__WHAT TO DO__. Transcribe every entry word for word, leaving out all images.

__RECORDS FOR PROCESSING__.

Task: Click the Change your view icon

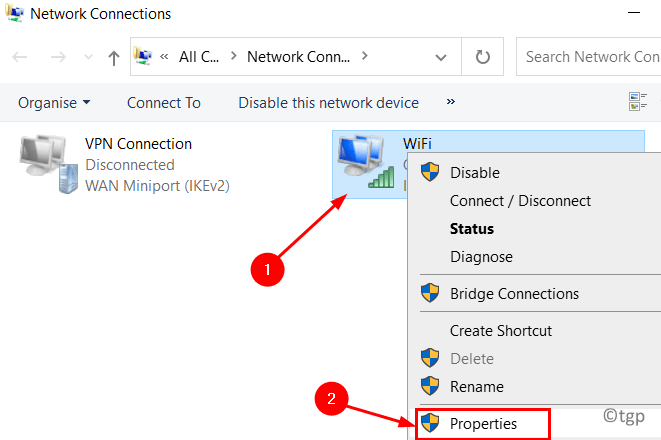Action: pyautogui.click(x=637, y=102)
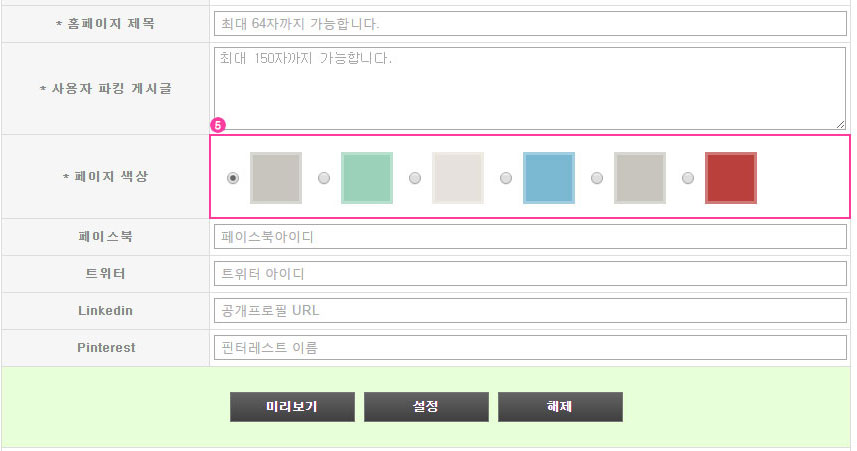
Task: Click the light beige page color swatch
Action: click(458, 178)
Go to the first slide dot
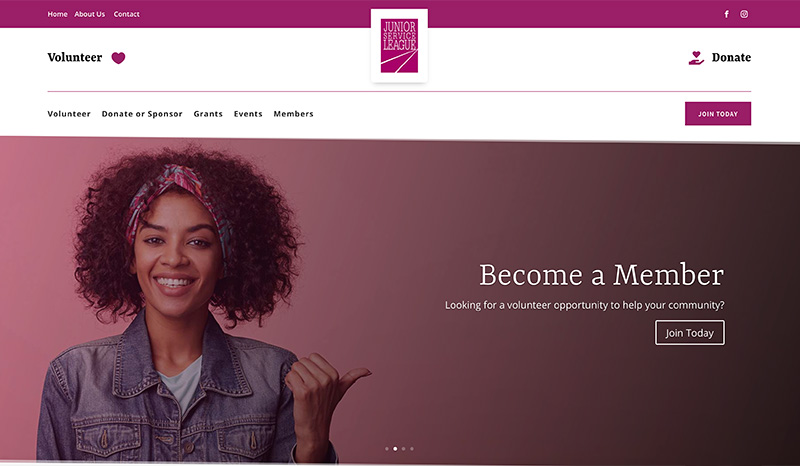 point(387,449)
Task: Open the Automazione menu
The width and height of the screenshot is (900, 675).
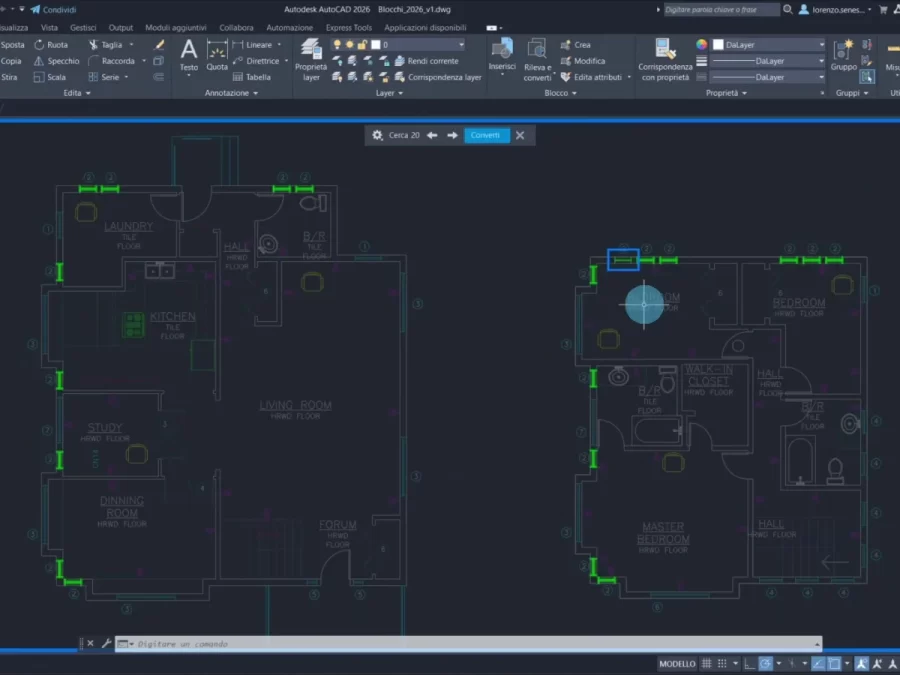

__TASK ANSWER__.
Task: Click the Change your view icon

Action: pyautogui.click(x=637, y=102)
Task: Click the light beige page color swatch
Action: click(458, 178)
Go to the first slide dot
 point(387,449)
Task: Open the Automazione menu
The width and height of the screenshot is (900, 675).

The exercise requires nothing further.